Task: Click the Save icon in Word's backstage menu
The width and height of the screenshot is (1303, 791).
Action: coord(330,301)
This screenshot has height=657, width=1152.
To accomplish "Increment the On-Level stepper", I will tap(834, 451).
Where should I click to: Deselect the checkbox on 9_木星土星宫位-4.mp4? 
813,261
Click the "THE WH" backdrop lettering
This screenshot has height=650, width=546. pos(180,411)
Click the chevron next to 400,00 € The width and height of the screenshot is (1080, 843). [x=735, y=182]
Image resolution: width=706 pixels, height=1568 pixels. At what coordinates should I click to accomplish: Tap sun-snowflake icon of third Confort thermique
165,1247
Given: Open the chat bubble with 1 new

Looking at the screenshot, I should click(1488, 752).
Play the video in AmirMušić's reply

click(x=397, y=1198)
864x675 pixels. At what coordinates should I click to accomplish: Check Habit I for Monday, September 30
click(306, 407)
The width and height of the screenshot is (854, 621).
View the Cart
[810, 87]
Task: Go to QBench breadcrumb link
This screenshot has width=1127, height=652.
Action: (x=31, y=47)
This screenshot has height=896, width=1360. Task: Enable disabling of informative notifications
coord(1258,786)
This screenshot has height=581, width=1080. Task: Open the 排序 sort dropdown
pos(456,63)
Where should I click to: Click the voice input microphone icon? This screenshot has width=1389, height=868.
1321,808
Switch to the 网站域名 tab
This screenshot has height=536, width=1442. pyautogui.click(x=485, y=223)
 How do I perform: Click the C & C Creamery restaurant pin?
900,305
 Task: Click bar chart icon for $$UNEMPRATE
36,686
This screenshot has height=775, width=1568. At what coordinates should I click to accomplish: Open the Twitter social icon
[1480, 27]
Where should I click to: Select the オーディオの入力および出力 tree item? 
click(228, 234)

YOUR ASSIGNMENT:
All lines from the one holding "This screenshot has width=1127, height=652." through the final line of the material must be set down exactly, and nothing else may be added.

ANSWER AREA:
This screenshot has width=1127, height=652.
Action: (x=31, y=47)
This screenshot has height=896, width=1360. Task: Enable disabling of informative notifications
coord(1258,786)
This screenshot has height=581, width=1080. Task: Open the 排序 sort dropdown
pos(456,63)
Where should I click to: Click the voice input microphone icon? This screenshot has width=1389, height=868.
1321,808
Switch to the 网站域名 tab
This screenshot has height=536, width=1442. pyautogui.click(x=485, y=223)
 How do I perform: Click the C & C Creamery restaurant pin?
900,305
 Task: Click bar chart icon for $$UNEMPRATE
36,686
This screenshot has height=775, width=1568. At what coordinates should I click to accomplish: Open the Twitter social icon
[1480, 27]
Where should I click to: Select the オーディオの入力および出力 tree item? 
click(228, 234)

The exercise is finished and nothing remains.